Concurrent append-only writes: ledger transactions are written with significant parallelism without contention, ensuring that writes can be high-throughput and unconstrained by latency.
Bulk batching: using COPY [2] (not INSERT [3]) to deliver large batches of data efficiently.
Offset indexed: all data is appropriately indexed by offset to provide efficient access to slice the result by offset. BRIN [4] indexes are used to ensure contiguity of data that is often accessed together.
Implicit offset: readers can opt for queries with implicit offset, meaning they can ignore the role of offset in their queries but still receive a stable view of the ledger data. We seek to provide a similar experience to PostgreSQL’s MVCC [5], where users receive consistency benefits without needing to understand the underlying implementation.
Idempotent: PQS is designed to be restarted safely at any time. All state is maintained in the datastore.

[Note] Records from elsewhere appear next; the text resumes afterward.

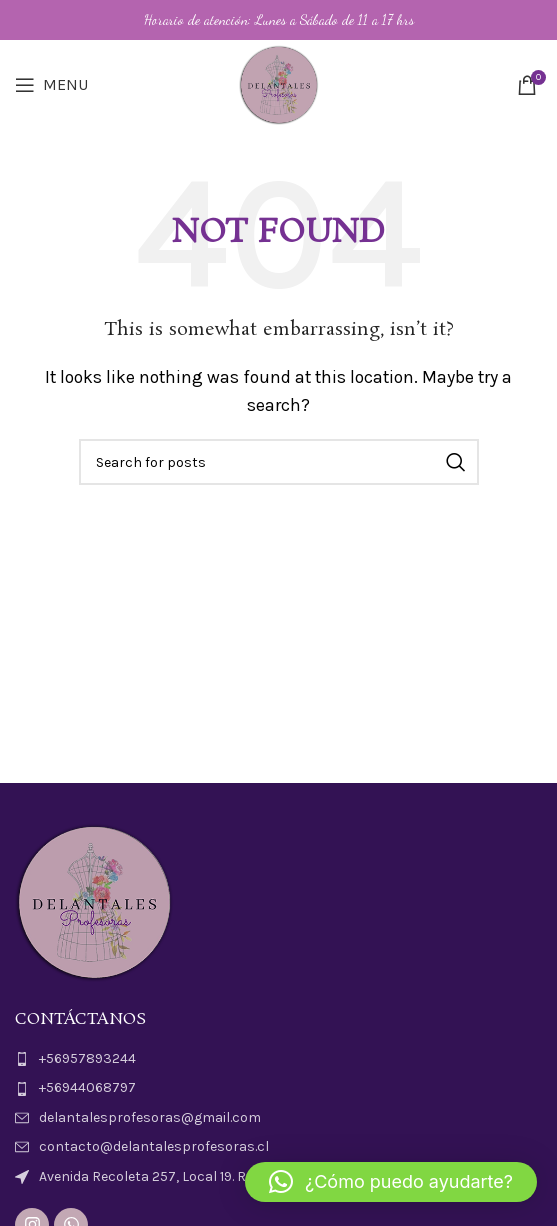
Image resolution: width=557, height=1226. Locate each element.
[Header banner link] (278, 20)
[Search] (279, 462)
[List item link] (278, 1059)
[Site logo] (279, 83)
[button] (391, 1182)
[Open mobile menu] (51, 85)
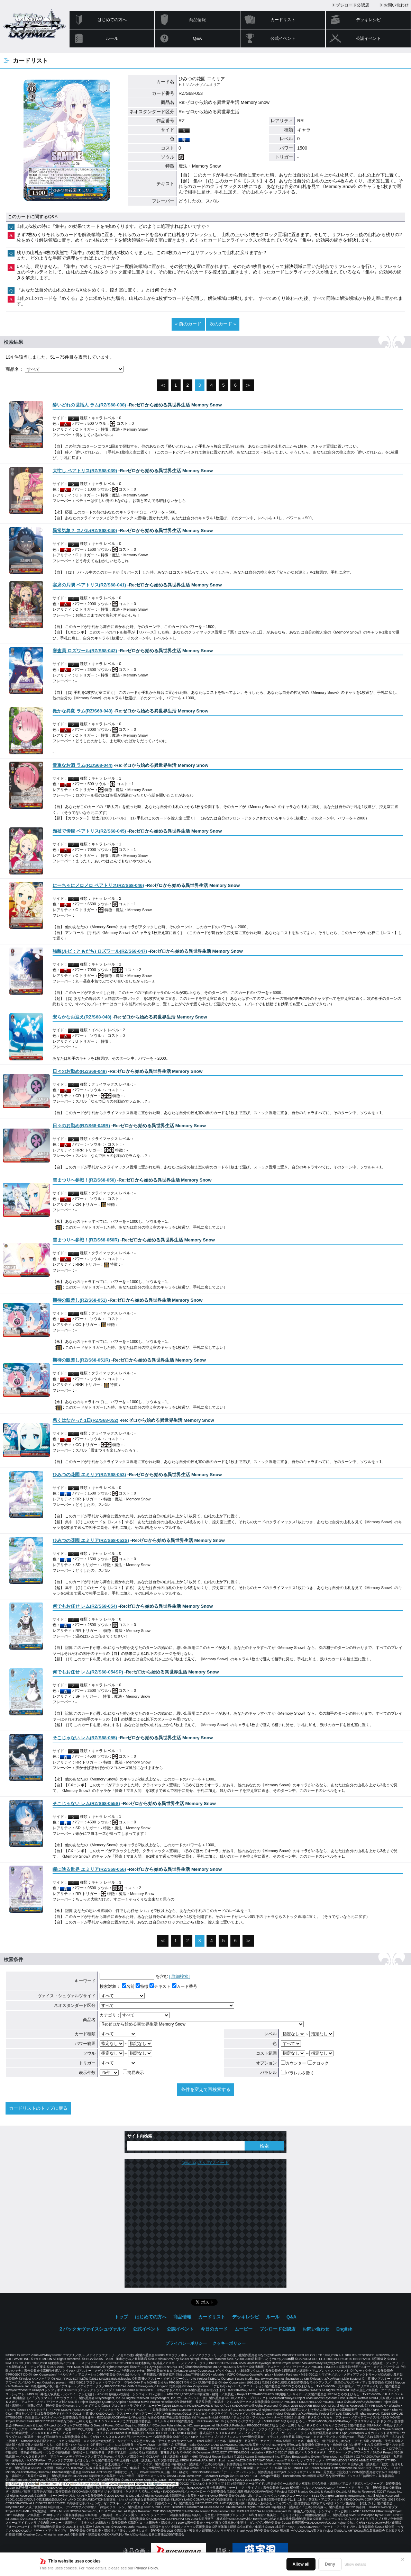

Watermarks: a single thread maintains a watermark denoting the most recent contiguous transaction - representing the offset of the most recent consistent ledger transaction. In addition, the watermark processes the “archive” mutation on any archived contracts or interface views, in a batch. This reintroduces data consistency without needing readers to perform complex query paths. This efficiently resolves the uncertainty created by the parallel writes.
Schemaless content: content defined in Daml templates uses the JSONB datatype to store the data. This allows for a schemaless approach and can store any Daml model without needing to change the schema, other than custom JSONB indexes.